#### WHAT IS EXPECTED:
Should any entry look odd, write it out exactly anyway, along with all the rest.

*** Opening AVAILABLE DATA ***

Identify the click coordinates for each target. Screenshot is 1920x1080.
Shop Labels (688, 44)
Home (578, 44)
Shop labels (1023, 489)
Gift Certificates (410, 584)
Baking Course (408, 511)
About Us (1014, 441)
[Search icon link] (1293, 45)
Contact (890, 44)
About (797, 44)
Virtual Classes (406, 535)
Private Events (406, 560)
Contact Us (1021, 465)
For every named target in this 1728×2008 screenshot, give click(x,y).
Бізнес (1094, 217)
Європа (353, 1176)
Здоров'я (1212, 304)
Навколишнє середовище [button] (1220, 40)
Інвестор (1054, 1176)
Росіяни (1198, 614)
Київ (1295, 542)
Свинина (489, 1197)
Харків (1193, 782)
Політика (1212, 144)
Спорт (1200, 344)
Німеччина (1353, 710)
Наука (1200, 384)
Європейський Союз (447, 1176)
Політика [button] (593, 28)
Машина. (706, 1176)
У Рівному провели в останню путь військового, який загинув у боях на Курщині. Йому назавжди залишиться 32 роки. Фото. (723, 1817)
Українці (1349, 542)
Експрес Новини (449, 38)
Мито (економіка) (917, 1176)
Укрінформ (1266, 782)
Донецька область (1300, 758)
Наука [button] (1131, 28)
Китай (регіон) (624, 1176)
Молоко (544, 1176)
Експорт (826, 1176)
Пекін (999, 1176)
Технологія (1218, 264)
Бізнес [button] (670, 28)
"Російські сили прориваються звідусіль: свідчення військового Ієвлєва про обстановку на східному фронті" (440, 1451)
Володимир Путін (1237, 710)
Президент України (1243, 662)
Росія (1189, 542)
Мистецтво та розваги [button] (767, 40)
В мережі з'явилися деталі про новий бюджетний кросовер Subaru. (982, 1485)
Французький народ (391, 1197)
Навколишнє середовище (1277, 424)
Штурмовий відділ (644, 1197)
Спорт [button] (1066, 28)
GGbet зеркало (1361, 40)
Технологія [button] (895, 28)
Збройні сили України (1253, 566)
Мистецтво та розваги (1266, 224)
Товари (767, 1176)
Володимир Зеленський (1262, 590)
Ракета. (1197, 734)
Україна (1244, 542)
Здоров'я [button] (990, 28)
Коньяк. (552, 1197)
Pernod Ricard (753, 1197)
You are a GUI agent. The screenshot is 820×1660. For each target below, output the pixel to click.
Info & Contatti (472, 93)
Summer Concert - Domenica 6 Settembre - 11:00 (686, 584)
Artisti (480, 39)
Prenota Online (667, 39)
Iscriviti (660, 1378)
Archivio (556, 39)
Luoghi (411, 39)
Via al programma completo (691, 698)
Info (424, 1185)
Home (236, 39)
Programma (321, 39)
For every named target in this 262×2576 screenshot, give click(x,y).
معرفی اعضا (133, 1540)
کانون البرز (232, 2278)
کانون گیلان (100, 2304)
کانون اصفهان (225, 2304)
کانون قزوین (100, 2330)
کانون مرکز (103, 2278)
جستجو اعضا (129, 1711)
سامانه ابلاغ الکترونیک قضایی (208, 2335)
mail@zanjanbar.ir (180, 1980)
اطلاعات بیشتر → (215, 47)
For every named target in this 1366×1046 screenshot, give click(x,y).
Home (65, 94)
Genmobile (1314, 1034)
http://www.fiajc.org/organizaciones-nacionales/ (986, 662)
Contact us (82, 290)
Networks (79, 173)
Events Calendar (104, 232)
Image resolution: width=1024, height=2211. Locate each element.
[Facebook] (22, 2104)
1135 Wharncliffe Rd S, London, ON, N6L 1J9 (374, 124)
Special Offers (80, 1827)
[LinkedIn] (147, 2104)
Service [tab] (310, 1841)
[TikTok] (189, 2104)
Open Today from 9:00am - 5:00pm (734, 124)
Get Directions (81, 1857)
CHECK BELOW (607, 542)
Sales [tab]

*** Closing AVAILABLE DATA ***

#### WORKED SOLUTION:
Identify the click coordinates for each target. Screenshot is 1920x1080.
Shop Labels (688, 44)
Home (578, 44)
Shop labels (1023, 489)
Gift Certificates (410, 584)
Baking Course (408, 511)
About Us (1014, 441)
[Search icon link] (1293, 45)
Contact (890, 44)
About (797, 44)
Virtual Classes (406, 535)
Private Events (406, 560)
Contact Us (1021, 465)
For every named target in this 1728×2008 screenshot, give click(x,y).
Бізнес (1094, 217)
Європа (353, 1176)
Здоров'я (1212, 304)
Навколишнє середовище [button] (1220, 40)
Інвестор (1054, 1176)
Росіяни (1198, 614)
Київ (1295, 542)
Свинина (489, 1197)
Харків (1193, 782)
Політика (1212, 144)
Спорт (1200, 344)
Німеччина (1353, 710)
Наука (1200, 384)
Європейський Союз (447, 1176)
Політика [button] (593, 28)
Машина. (706, 1176)
У Рівному провели в останню путь військового, який загинув у боях на Курщині. Йому назавжди залишиться 32 роки. Фото. (723, 1817)
Українці (1349, 542)
Експрес Новини (449, 38)
Мито (економіка) (917, 1176)
Укрінформ (1266, 782)
Донецька область (1300, 758)
Наука [button] (1131, 28)
Китай (регіон) (624, 1176)
Молоко (544, 1176)
Експорт (826, 1176)
Пекін (999, 1176)
Технологія (1218, 264)
Бізнес [button] (670, 28)
"Російські сили прориваються звідусіль: свідчення військового Ієвлєва про обстановку на східному фронті" (440, 1451)
Володимир Путін (1237, 710)
Президент України (1243, 662)
Росія (1189, 542)
Мистецтво та розваги [button] (767, 40)
В мережі з'явилися деталі про новий бюджетний кросовер Subaru. (982, 1485)
Французький народ (391, 1197)
Навколишнє середовище (1277, 424)
Штурмовий відділ (644, 1197)
Спорт [button] (1066, 28)
GGbet зеркало (1361, 40)
Технологія [button] (895, 28)
Збройні сили України (1253, 566)
Мистецтво та розваги (1266, 224)
Товари (767, 1176)
Володимир Зеленський (1262, 590)
Ракета. (1197, 734)
Україна (1244, 542)
Здоров'я [button] (990, 28)
Коньяк. (552, 1197)
Pernod Ricard (753, 1197)
You are a GUI agent. The screenshot is 820×1660. For each target below, output the pixel to click.
Info & Contatti (472, 93)
Summer Concert - Domenica 6 Settembre - 11:00 (686, 584)
Artisti (480, 39)
Prenota Online (667, 39)
Iscriviti (660, 1378)
Archivio (556, 39)
Luoghi (411, 39)
Via al programma completo (691, 698)
Info (424, 1185)
Home (236, 39)
Programma (321, 39)
For every named target in this 262×2576 screenshot, give click(x,y).
معرفی اعضا (133, 1540)
کانون البرز (232, 2278)
کانون گیلان (100, 2304)
کانون اصفهان (225, 2304)
کانون قزوین (100, 2330)
کانون مرکز (103, 2278)
جستجو اعضا (129, 1711)
سامانه ابلاغ الکترونیک قضایی (208, 2335)
mail@zanjanbar.ir (180, 1980)
اطلاعات بیشتر → (215, 47)
For every named target in this 1366×1046 screenshot, give click(x,y).
Home (65, 94)
Genmobile (1314, 1034)
http://www.fiajc.org/organizaciones-nacionales/ (986, 662)
Contact us (82, 290)
Networks (79, 173)
Events Calendar (104, 232)
Image resolution: width=1024, height=2211. Locate each element.
[Facebook] (22, 2104)
1135 Wharncliffe Rd S, London, ON, N6L 1J9 (374, 124)
Special Offers (80, 1827)
[LinkedIn] (147, 2104)
Service [tab] (310, 1841)
[TikTok] (189, 2104)
Open Today from 9:00am - 5:00pm (734, 124)
Get Directions (81, 1857)
CHECK BELOW (607, 542)
Sales [tab]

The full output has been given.